A imagem de Humberto Mauro é aquela da unidade entre homem e mundo, ao passo em que o documentário fragmenta essa dialética delicada por uma montagem constituída de truques, que favorecem uma organização intelectual dos processos do diretor e dividem a riqueza de seu mundo em eixos temáticos. Pois, em Humberto Mauro, o mundo é sempre múltiplo, tecido por contradições que se evidenciam nas fronteiras do plano (aí, inclusive, é onde reside o realismo e a potência de seus filmes). A beleza de sua obra está na relação com o espaço, na continuidade do tempo morto que só é possível através de uma montagem invisível, orgânica.

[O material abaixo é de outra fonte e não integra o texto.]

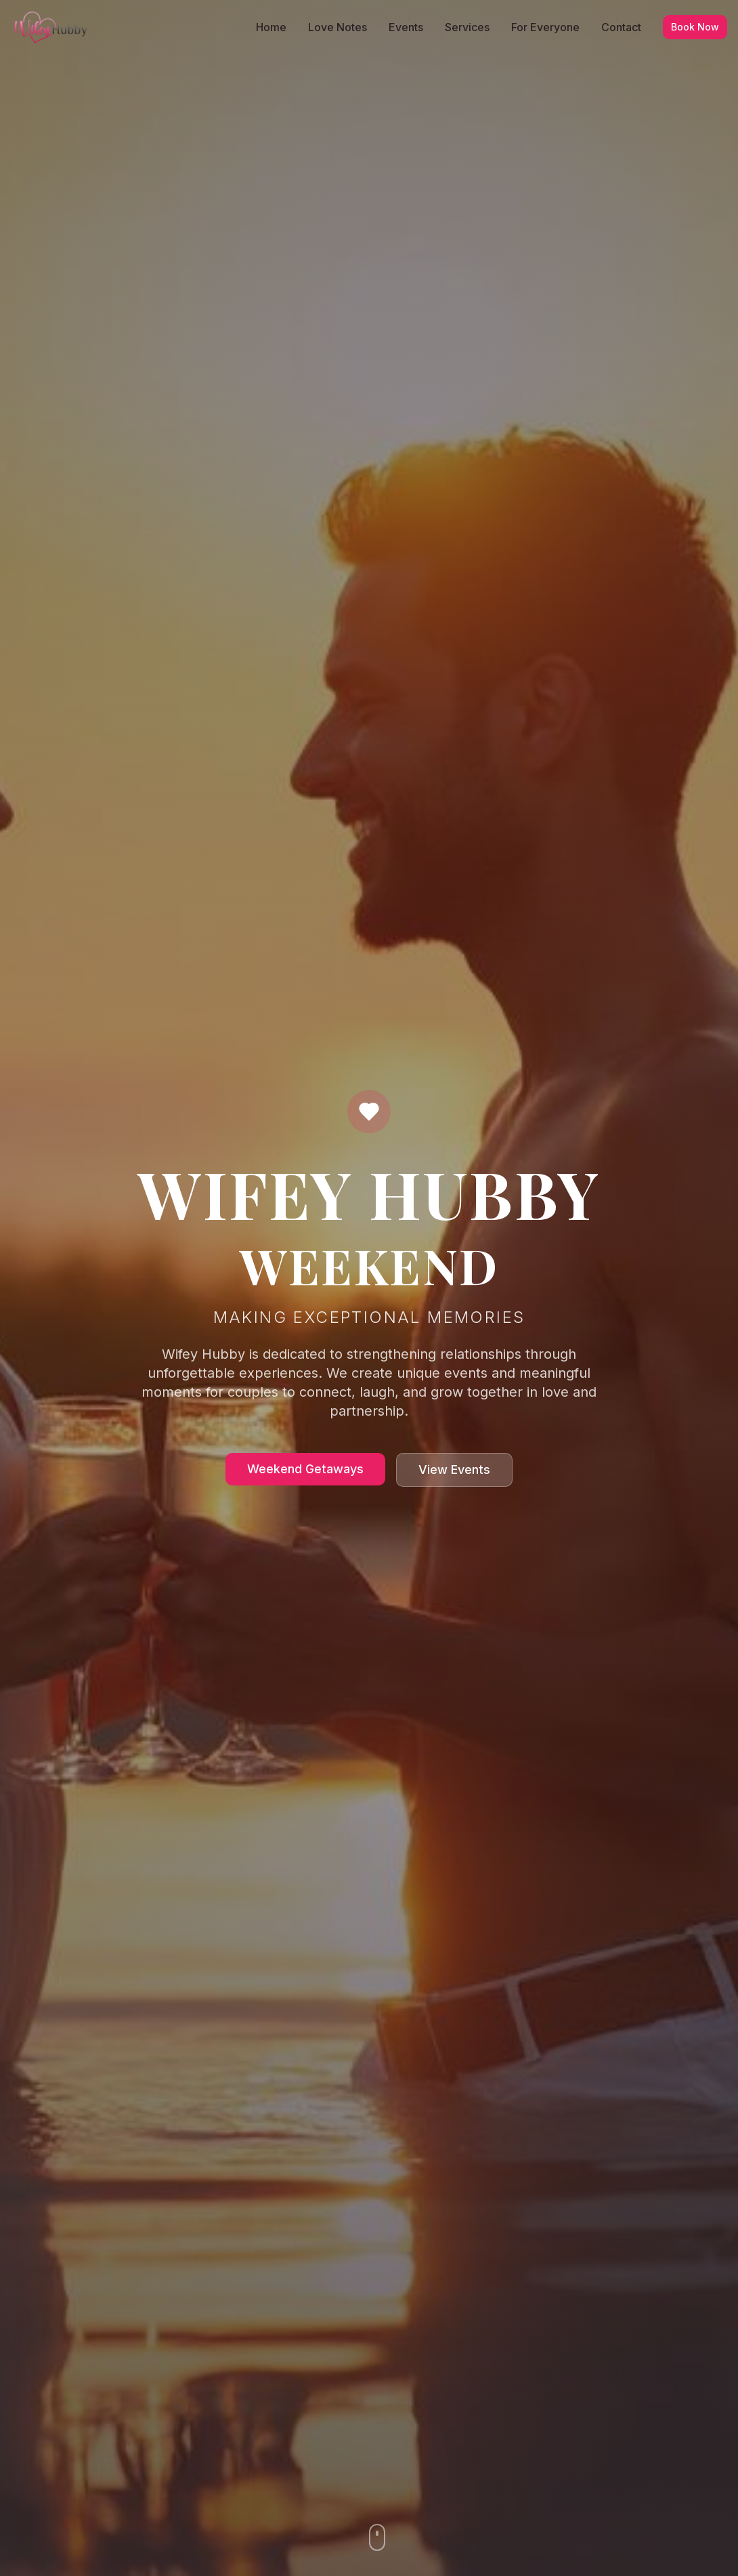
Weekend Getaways (305, 1469)
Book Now (695, 27)
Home (271, 27)
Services (467, 27)
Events (406, 27)
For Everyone (545, 27)
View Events (454, 1469)
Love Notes (337, 27)
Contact (621, 27)
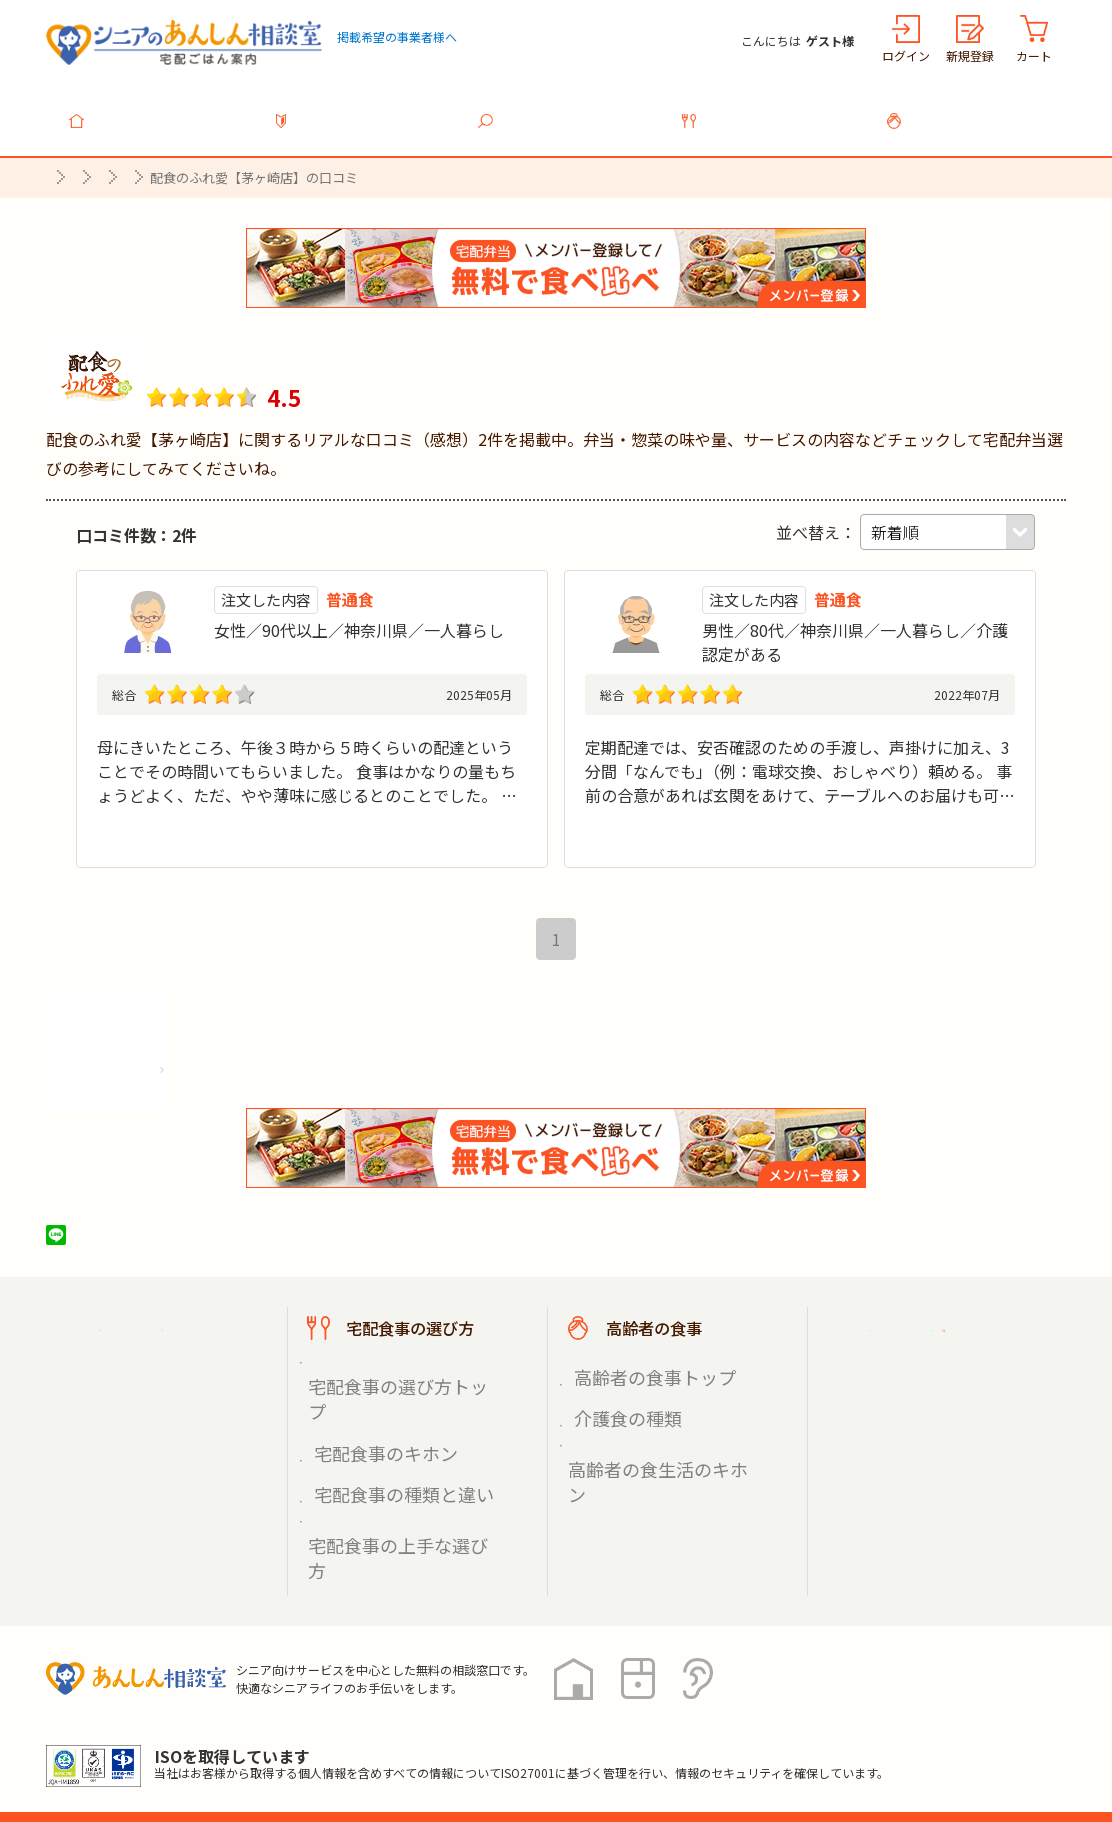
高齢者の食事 (976, 109)
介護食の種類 (618, 1406)
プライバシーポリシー (126, 1732)
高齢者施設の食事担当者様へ (954, 1451)
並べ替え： (816, 521)
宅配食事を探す (568, 109)
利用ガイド (364, 109)
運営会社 (368, 1732)
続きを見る (487, 847)
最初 (505, 952)
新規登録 (970, 55)
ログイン (906, 55)
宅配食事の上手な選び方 (393, 1453)
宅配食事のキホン (372, 1406)
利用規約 (271, 1732)
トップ (160, 109)
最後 (607, 952)
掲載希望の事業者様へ (397, 36)
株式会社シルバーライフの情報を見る (193, 1076)
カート (1034, 55)
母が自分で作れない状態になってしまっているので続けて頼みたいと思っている (311, 736)
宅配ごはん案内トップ (174, 1341)
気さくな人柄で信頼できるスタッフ (713, 736)
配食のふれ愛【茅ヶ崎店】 (302, 347)
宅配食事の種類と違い (386, 1429)
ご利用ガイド (914, 1341)
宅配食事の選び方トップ (393, 1383)
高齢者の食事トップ (639, 1383)
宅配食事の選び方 (772, 109)
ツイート (133, 1248)
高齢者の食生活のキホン (653, 1429)
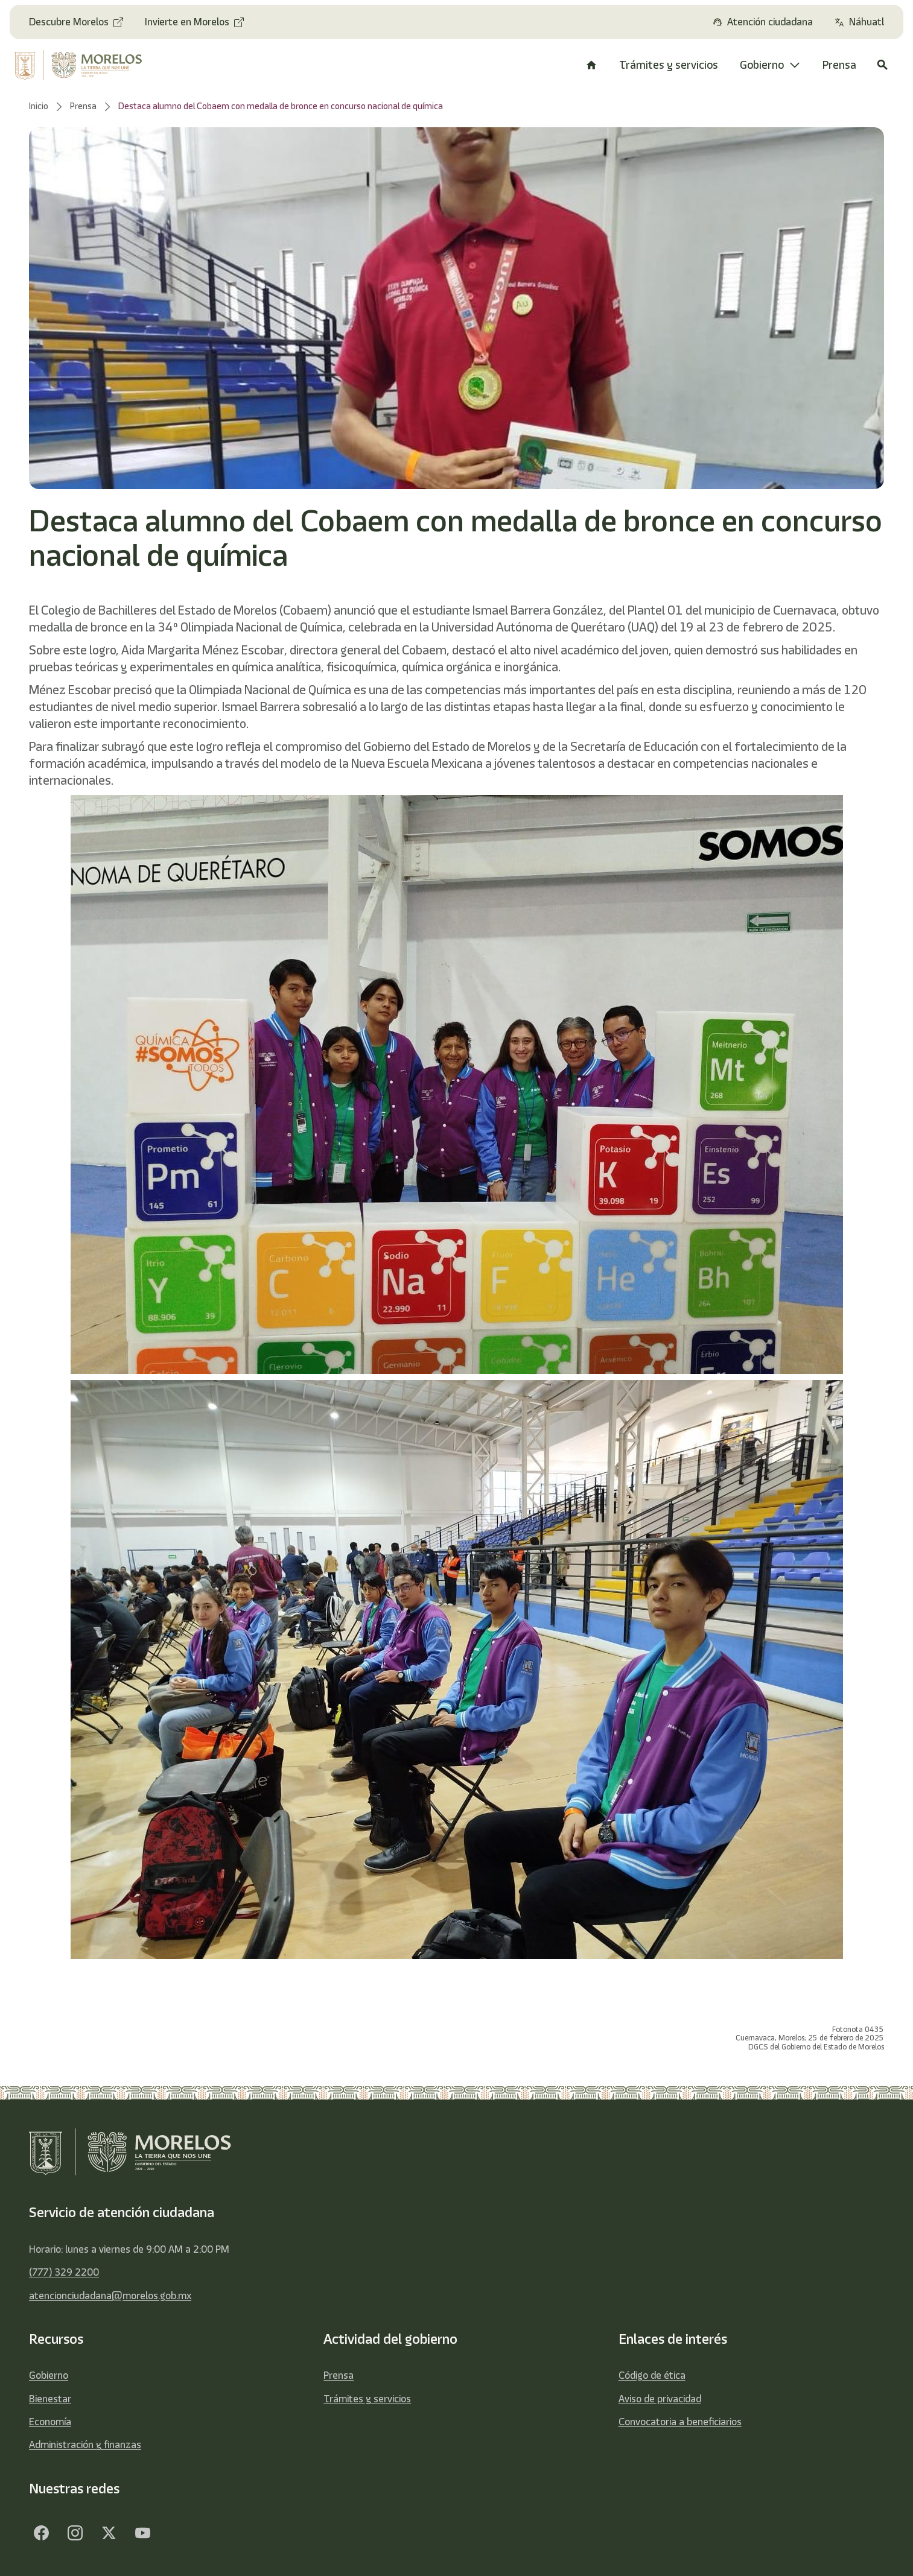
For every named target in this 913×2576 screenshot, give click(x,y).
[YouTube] (142, 2533)
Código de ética (652, 2375)
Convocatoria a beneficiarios (680, 2421)
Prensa (338, 2375)
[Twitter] (109, 2533)
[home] (86, 65)
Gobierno (48, 2375)
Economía (50, 2421)
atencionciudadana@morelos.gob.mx (110, 2295)
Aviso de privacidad (660, 2398)
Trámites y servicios (367, 2398)
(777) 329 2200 (64, 2272)
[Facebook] (41, 2533)
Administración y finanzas (85, 2444)
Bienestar (50, 2398)
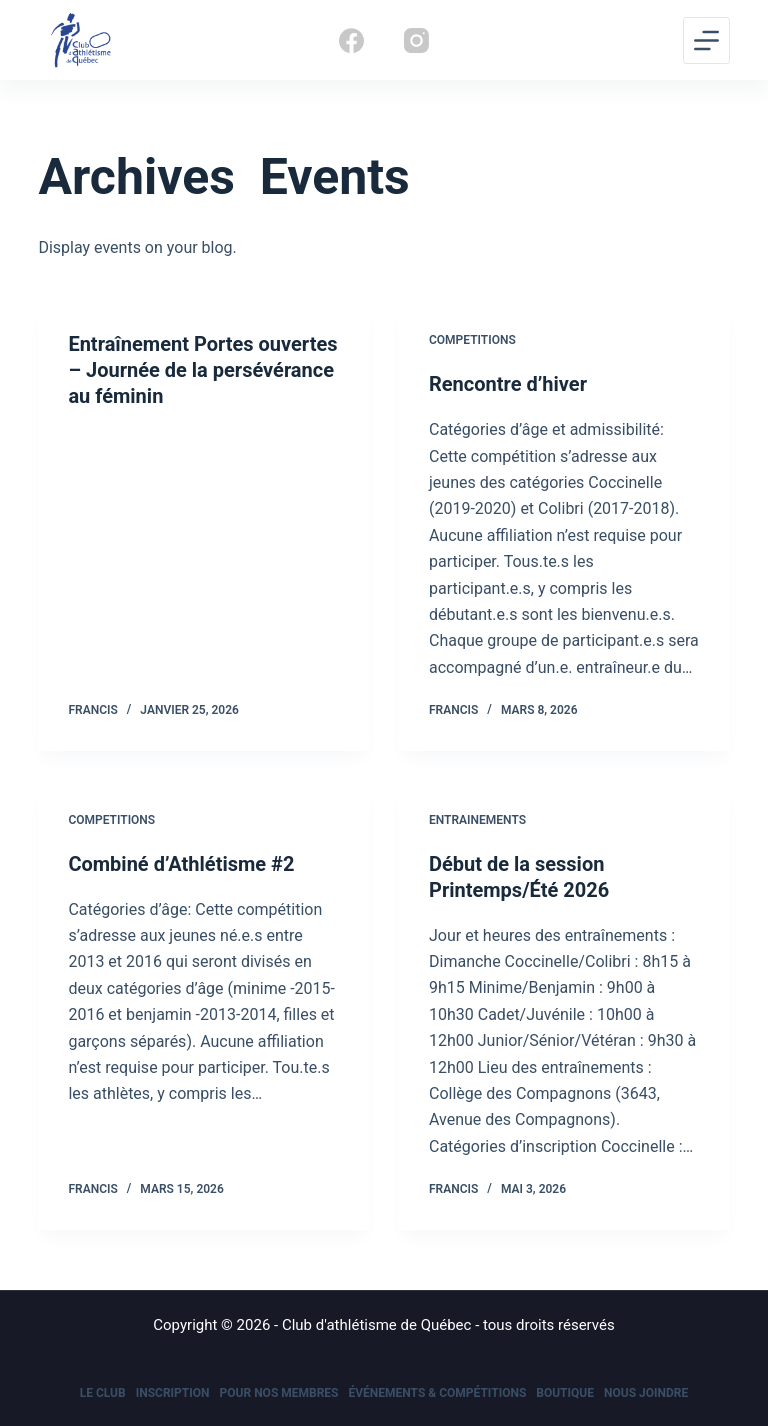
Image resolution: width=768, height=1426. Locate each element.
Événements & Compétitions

Enquanto, em Humberto Mauro, primeiro mostram-se cenas do campo, depois de animais, em seguida dos engenhos e das cidades (onde ouvimos o cineasta falar sobre os aspectos comerciais no cinema), de modo que nada é integrado, o documentário elimina a unidade possível entre homem e mundo, tão própria ao universo mauriano.
Ao ordenar o filme a partir de uma montagem dialética, na qual o sentido está na relação entre imagens (em oposição ao conteúdo imanente a elas), o que se tem é um cinema muito menos próximo da obra de Mauro que, por exemplo, da de Mario Peixoto – diretor de Limite (1931), obra-prima que historicamente é tida como o lado oposto das vanguardas cinematográficas dos anos 1920-30 e que, inclusive, dá as caras em dado momento do documentário. Tentativa de trazer um contraponto histórico aos filmes de Mauro? Difícil saber mas, independente da intenção, a imagem parece descontextualizada.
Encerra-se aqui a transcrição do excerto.